What to do:
Once the line with "Get Free Audit" is found, return it along with every line after it, exactly, through the end of the material.

** Records shown follows **

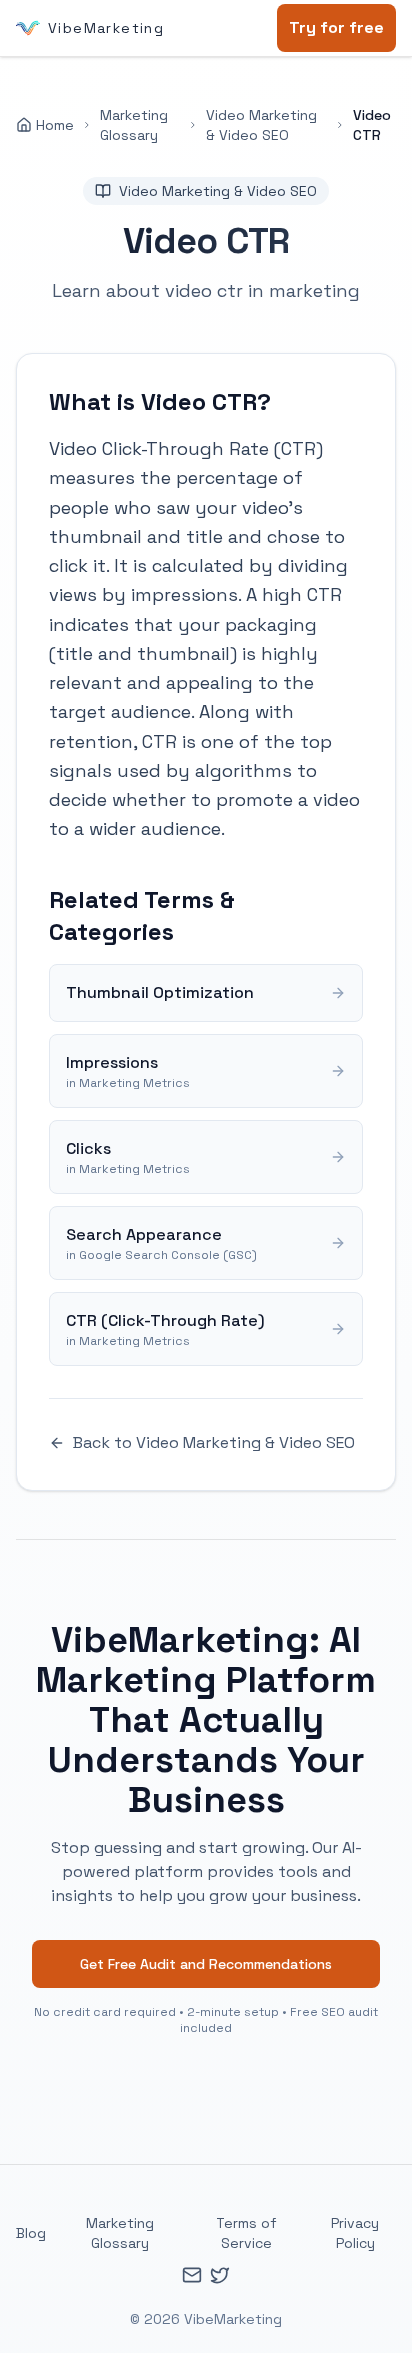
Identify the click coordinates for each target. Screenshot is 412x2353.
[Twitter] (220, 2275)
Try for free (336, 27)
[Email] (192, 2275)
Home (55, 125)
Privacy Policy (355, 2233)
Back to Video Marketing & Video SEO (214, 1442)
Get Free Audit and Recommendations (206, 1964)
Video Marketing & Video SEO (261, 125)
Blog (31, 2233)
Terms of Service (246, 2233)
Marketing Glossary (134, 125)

** End of Records shown **

Answer box:
Get Free Audit and Recommendations (206, 1964)
Video Marketing & Video SEO (261, 125)
Blog (31, 2233)
Terms of Service (246, 2233)
Marketing Glossary (134, 125)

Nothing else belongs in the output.